## PROBLEM TO WORK ON:
Return each line of the listing that contains the string "Open".
── DATA EXTRACTS ──
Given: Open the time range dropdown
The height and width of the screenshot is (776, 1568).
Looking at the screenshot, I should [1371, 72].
───
── DATA EXTRACTS ──
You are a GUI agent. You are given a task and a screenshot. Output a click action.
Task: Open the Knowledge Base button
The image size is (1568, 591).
───
── DATA EXTRACTS ──
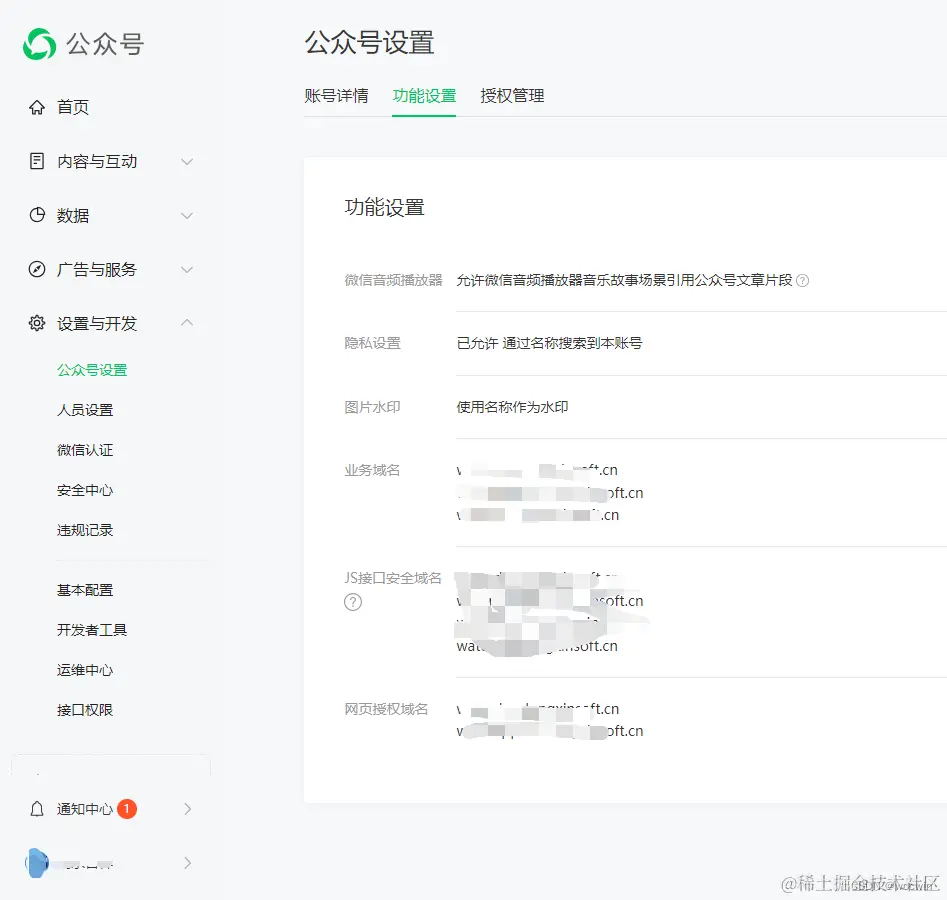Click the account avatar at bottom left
───
## THE COMPLETED TASK:
Given: Open the time range dropdown
Task: Open the Knowledge Base button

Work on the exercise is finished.